• _Instructions to follow_:
Answer these from the BNP text:
(a) In what year did Griffin co-write the pamphlet accusing Jews of running the media?
(b) In which two wards did the party stand the former November 9th Society candidates?
(c) Whom does Barnbrook sound the same as, according to the final paragraph?

• _Provided text_:

There’s plenty of evidence from the party’s past and present to suggest that they remain a neo-Nazi party. Griffin co-wrote a pamphlet in 1998 accusing Jews of running the media. Every undercover report of a meeting returns reports of pro-Nazi, racist rhetoric and singing. Surely this is precisely what the main parties should be hammering home, rather than the empty stuff they come out with.

Another example: in my hometown (Sunderland), two candidates who stood for the November 9th Society (classily named after Kristallnacht/Beer Hall Putsch and whose website talks of “having observed what the Fuhrer said would come true”, contains praise for the Nazis, denies the Holocaust and spreads Jewish conspiracy theories like the Protocols) in 2007 stood for the BNP in 2008. The party stood them in their two strongest wards (Redhill and St Anne’s). The local media didn’t find this out – I did, by accident, when looking at the list of candidates in my area. Neither the media nor the parties mentioned it, preferring instead to just shout “DON’T VOTE BNP”.

“I basically equate political correctness with good manners when referring to large groups of people”.

I try to be polite and well mannered as a personal choice, but should being rude be illegal? That is what political correctness seems to imply and that is why I oppose it. It also implies rather a lot of other things, including the assumption of prejudice on the basis of statistical abnormality, when no actual prejudice might be present.

That is what political correctness seems to imply and that is why I oppose it.

This is rubbish. political correctness has never been about using the law to silence ‘rudeness’ and this is a strawman that the right and the far-right always use.

It tickles me to see Barnbrook essentially rail on about political correctness. You might as well be watching a Tory MP because they sound the same.

• _Material provided_:
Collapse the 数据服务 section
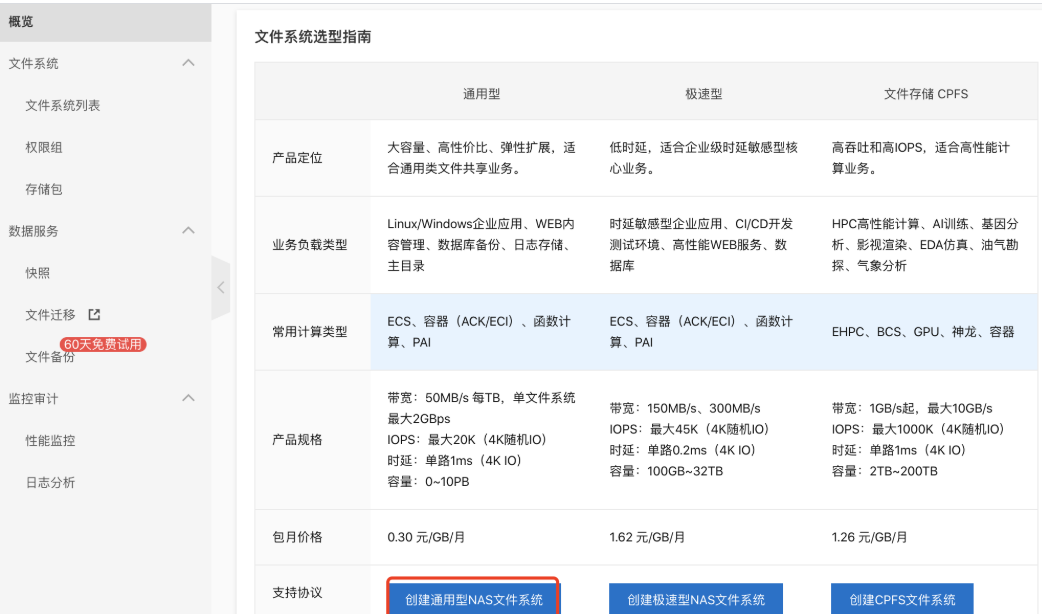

• _Correct output_:
(a) 1998
(b) Redhill and St Anne's
(c) A Tory MP